[DATA TO PROCESS]
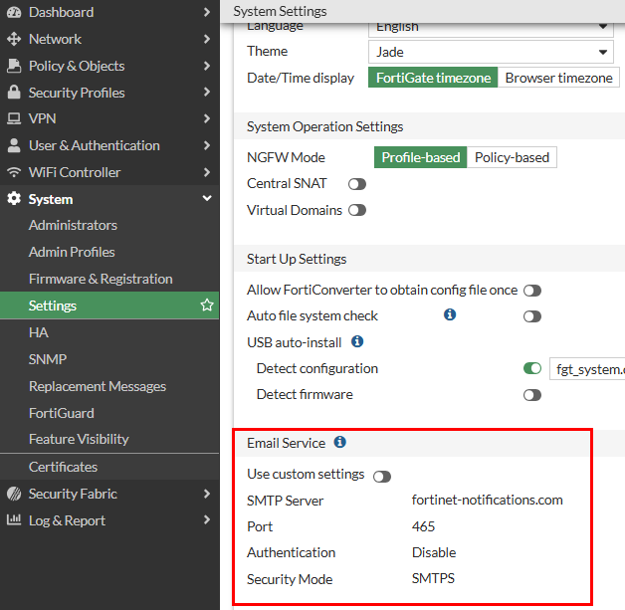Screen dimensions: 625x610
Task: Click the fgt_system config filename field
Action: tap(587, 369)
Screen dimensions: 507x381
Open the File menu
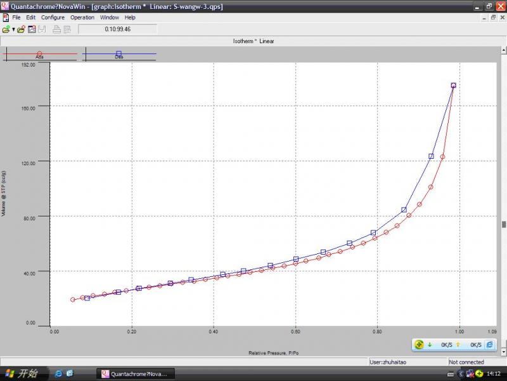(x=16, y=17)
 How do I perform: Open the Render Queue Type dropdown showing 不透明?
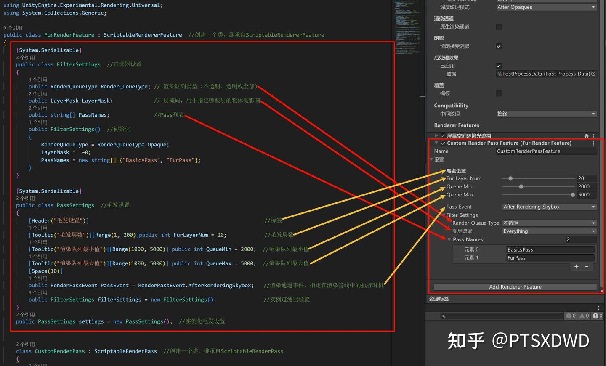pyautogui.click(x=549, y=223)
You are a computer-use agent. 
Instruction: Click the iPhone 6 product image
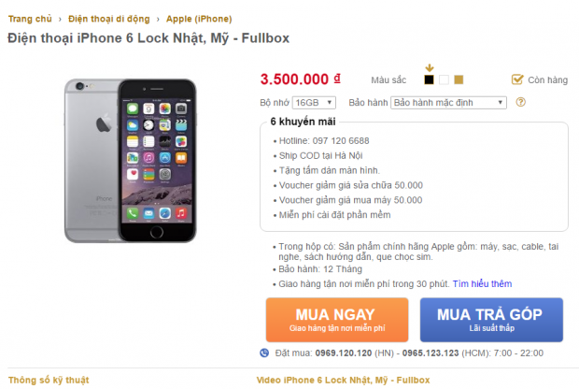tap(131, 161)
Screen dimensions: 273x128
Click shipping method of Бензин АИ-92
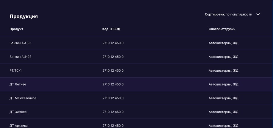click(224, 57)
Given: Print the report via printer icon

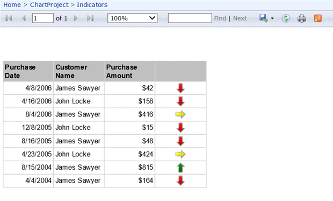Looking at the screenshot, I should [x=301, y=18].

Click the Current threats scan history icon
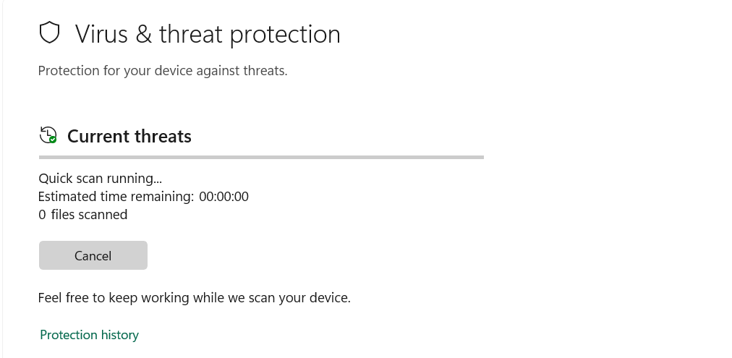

[SHORT EXERCISE] Recast the listing lines from the one containing "How do I perform: Open" through the one containing "click(224, 57)", both included, as a Markdown table with the columns Row and Line, one numbered row per line. Omit blank lines and pictures.

[RESULT OF THE EXERCISE]
| Row | Line |
|---|---|
| 1 |  How do I perform: Open the Render Queue Type dropdown showing 不透明? |
| 2 | pyautogui.click(x=549, y=223) |
| 3 | You are a computer-use agent.  |
| 4 | Instruction: Click the iPhone 6 product image |
| 5 | tap(131, 161) |
| 6 | Screen dimensions: 273x128 |
| 7 | Click shipping method of Бензин АИ-92 |
| 8 | click(224, 57) |